Raven Industries, Inc. (NASDAQ:RAVN), which is in the industrials business, and is based in United States, received a lot of attention from a substantial price increase on the NASDAQGS over the last few months. Less-covered, small caps tend to present more of an opportunity for mispricing due to the lack of information available to the public, which can be a good thing. So, could the stock still be trading at a low price relative to its actual value? Let’s examine Raven Industries’s valuation and outlook in more detail to determine if there’s still a bargain opportunity.
Is Raven Industries still cheap?
Raven Industries is currently overpriced based on my relative valuation model. I’ve used the price-to-earnings ratio in this instance because there’s not enough visibility to forecast its cash flows. The stock’s ratio of 33.5x is currently well-above the industry average of 25.9x, meaning that it is trading at a more expensive price relative to its peers. If you like the stock, you may want to keep an eye out for a potential price decline in the future. Since Raven Industries’s share price is quite volatile, this could mean it can sink lower (or rise even further) in the future, giving us another chance to invest. This is based on its high beta, which is a good indicator for how much the stock moves relative to the rest of the market.
Can we expect growth from Raven Industries?

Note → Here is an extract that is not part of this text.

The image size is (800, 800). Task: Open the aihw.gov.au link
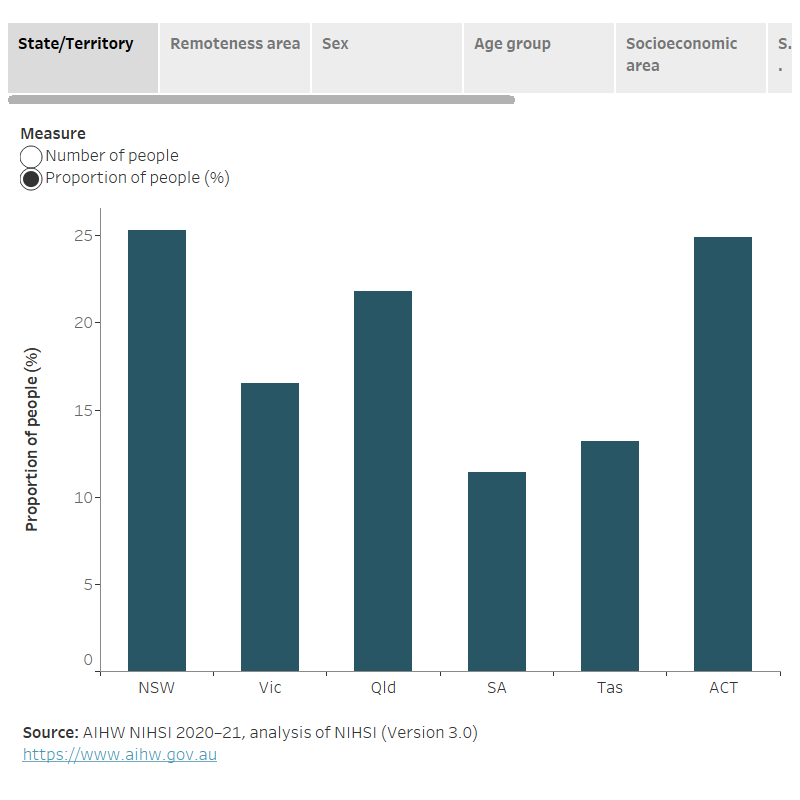[120, 754]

Investors looking for growth in their portfolio may want to consider the prospects of a company before buying its shares. Buying a great company with a robust outlook at a cheap price is always a good investment, so let’s also take a look at the company's future expectations. Raven Industries’s earnings growth are expected to be in the teens in the upcoming year, indicating a solid future ahead. This should lead to robust cash flows, feeding into a higher share value.
What this means for you:
Are you a shareholder? It seems like the market has well and truly priced in RAVN’s positive outlook, with shares trading above its fair value. At this current price, shareholders may be asking a different question – should I sell? If you believe RAVN should trade below its current price, selling high and buying it back up again when its price falls towards its real value can be profitable. But before you make this decision, take a look at whether its fundamentals have changed.
Are you a potential investor? If you’ve been keeping tabs on RAVN for some time, now may not be the best time to enter into the stock. The price has surpassed its industry peers, which means it is likely that there is no more upside from mispricing. However, the positive outlook is encouraging for RAVN, which means it’s worth diving deeper into other factors in order to take advantage of the next price drop.
Price is just the tip of the iceberg. Dig deeper into what truly matters – the fundamentals – before you make a decision on Raven Industries. You can find everything you need to know about Raven Industries in the latest infographic research report. If you are no longer interested in Raven Industries, you can use our free platform to see my list of over 50 other stocks with a high growth potential.
We aim to bring you long-term focused research analysis driven by fundamental data. Note that our analysis may not factor in the latest price-sensitive company announcements or qualitative material.
If you spot an error that warrants correction, please contact the editor at email@example.com. This article by Simply Wall St is general in nature. It does not constitute a recommendation to buy or sell any stock, and does not take account of your objectives, or your financial situation. Simply Wall St has no position in the stocks mentioned. Thank you for reading.